The Surprising Science of Water Repellence
The team measured contact angles — the degree to which water beads up on a surface rather than soaking in — to gauge how hydrophobic each silk type was. One desert species, Haploembia tarsalis, displayed contact angles nearly identical to water-resistant materials.
Still, all species showed a unique transformation when wet: the fibers partially dissolved, fusing into a thin, shiny film.
A Living Raincoat
“Because of the silk’s protein composition and fine structure, it traps water between the threads, then transforms into a hydrophobic film,” Edgerly explains. “It’s slippery, shiny, and sheds water like an umbrella.”
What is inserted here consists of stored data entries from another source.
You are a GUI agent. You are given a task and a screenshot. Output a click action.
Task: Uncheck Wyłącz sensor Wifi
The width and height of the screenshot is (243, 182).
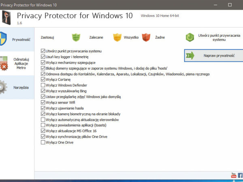[x=43, y=103]
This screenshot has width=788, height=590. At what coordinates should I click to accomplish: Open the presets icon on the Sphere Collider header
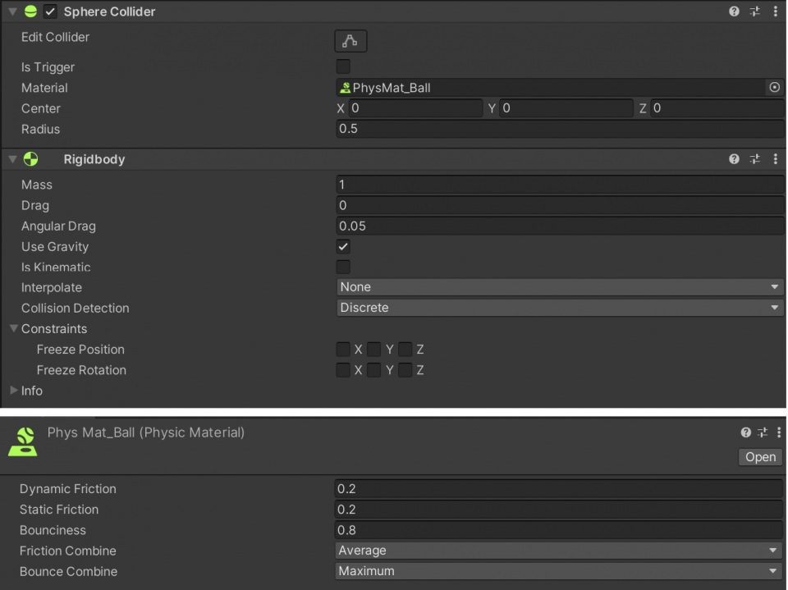click(x=754, y=11)
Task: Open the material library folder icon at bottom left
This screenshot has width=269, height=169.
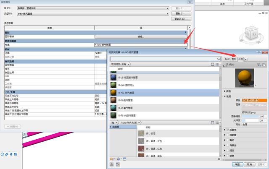Action: tap(112, 159)
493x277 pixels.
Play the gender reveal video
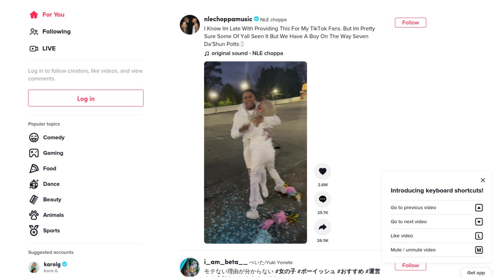coord(255,152)

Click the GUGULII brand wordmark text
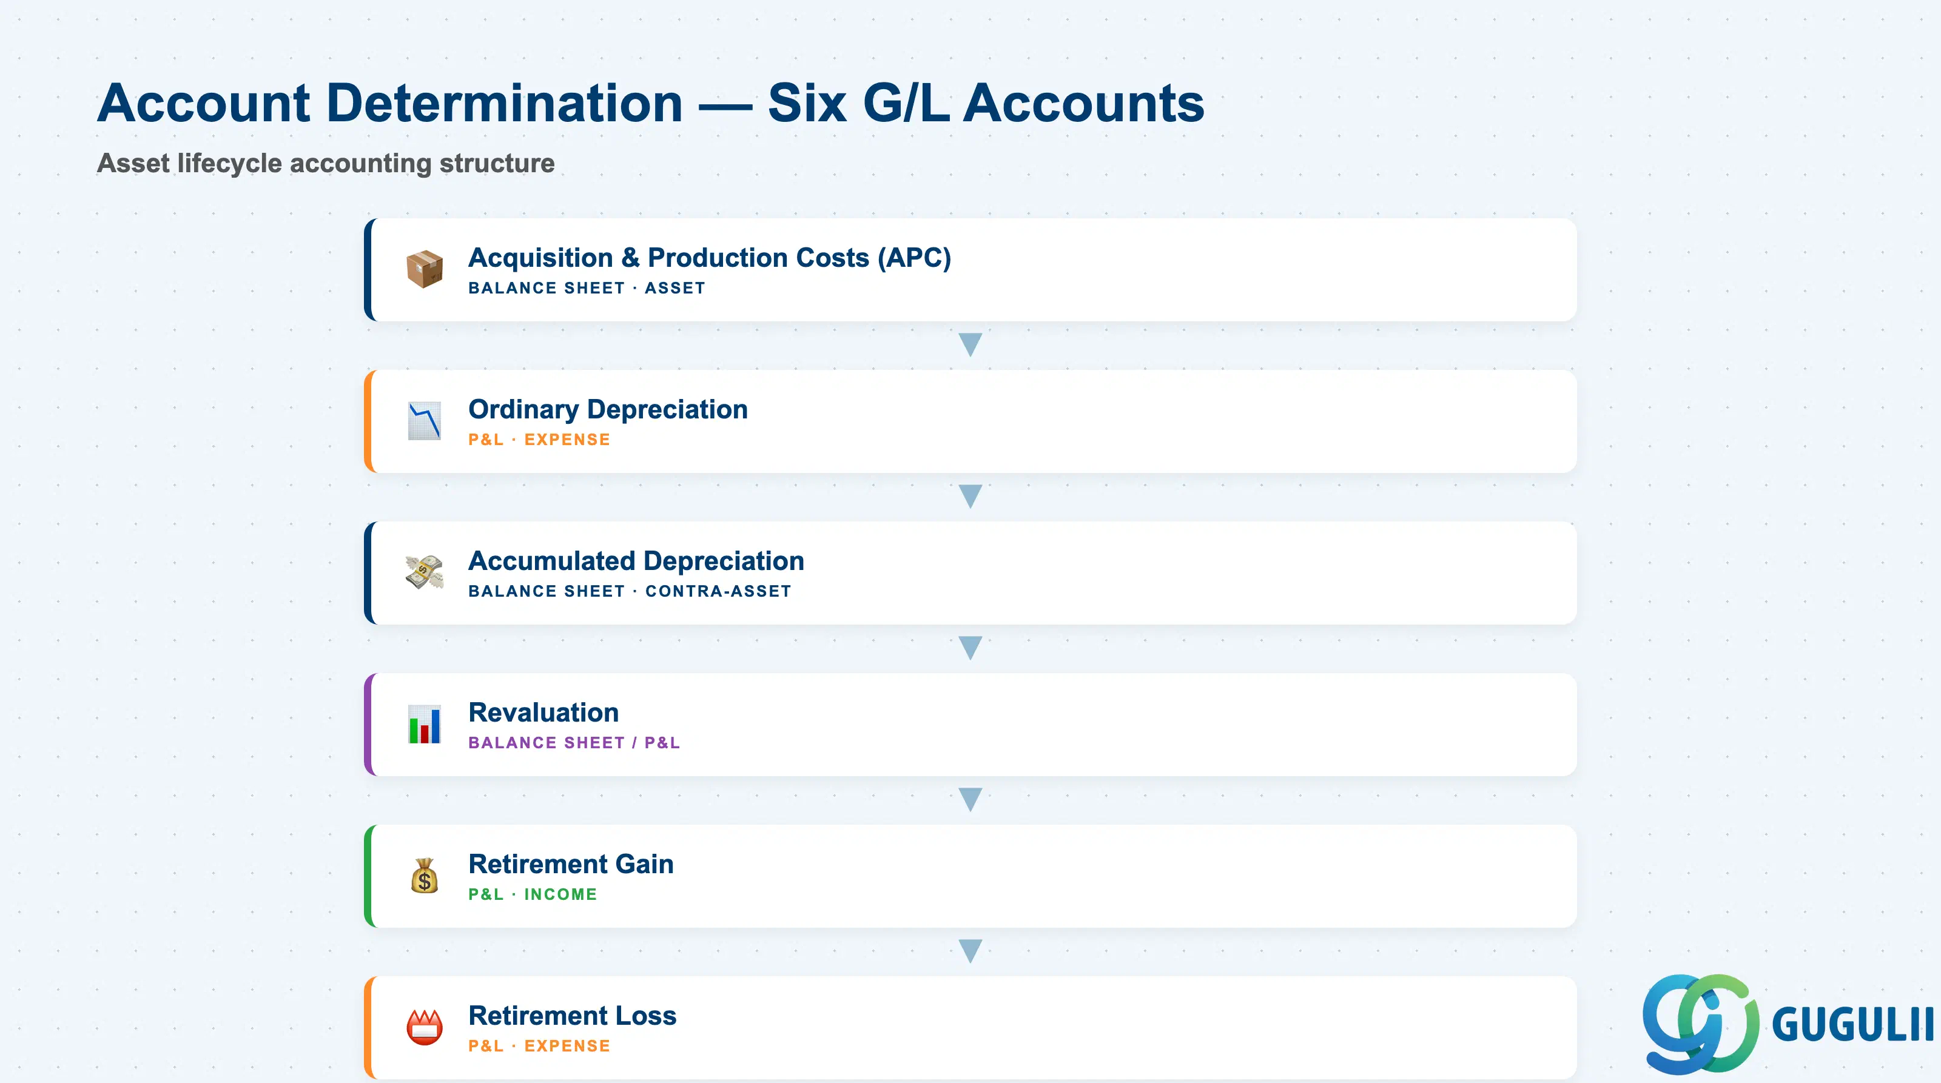[x=1852, y=1025]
The finding suggests webspinners have evolved silk that both absorbs and repels moisture, allowing them to survive in rain-soaked forests and arid soil alike.
Potential for Future Innovation
The study’s insights could have major implications for biomaterials science. Webspinner silk combines high crystallinity, nanoscopic fineness, and dynamic water interaction — properties that could inspire eco-friendly coatings, biodegradable textiles, or moisture-responsive materials.
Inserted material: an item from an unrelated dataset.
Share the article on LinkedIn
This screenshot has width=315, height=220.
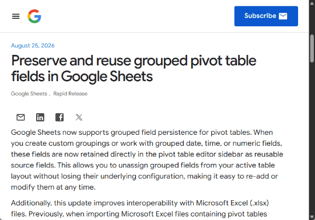(x=40, y=117)
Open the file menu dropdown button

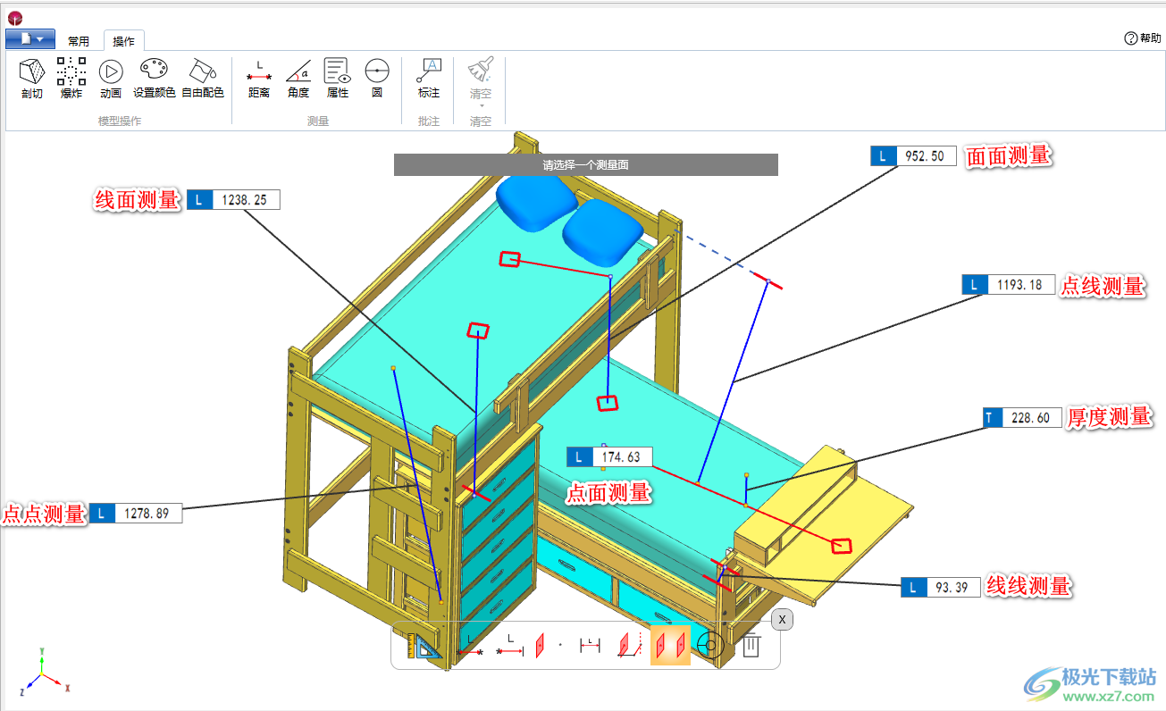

The ability of the silk to shift from fiber to film could even inform the design of next-generation smart fabrics or self-healing surfaces.
The Complex Lives of Webspinners
Beyond their extraordinary silk, webspinners are full of behavioral surprises. Unlike most insects, they live in colonial groups led by females, who care for their young and maintain silk networks.
“Males don’t eat and play little social role,” says Edgerly. “It’s the females that build, tend colonies, and perform over 10,000 spinning steps in their daily routine.”
Small Insects, Big Discoveries
Edgerly’s decades of work have revealed just how intricate webspinner life can be. From their foot-spun silk tunnels to their community behaviors, these insects represent a marvel of quiet engineering. “They’ve evolved something entirely unique,” she says. “Their silk may be microscopic, but its beauty — and potential — is enormous.”
FAQs
What is webspinner silk made of?
Webspinner silk is composed of ultra-fine protein fibers, measuring as little as 35 nanometers in thickness. These fibers are secreted from glands located in the insects’ front feet and form tunnels used for protection and shelter.
How is webspinner silk different from spider silk?
Unlike spiders, which spin silk from their abdomens, webspinners produce silk from their feet. Their silk can also transform into a smooth, water-resistant film when wet, a property not observed in spider silk.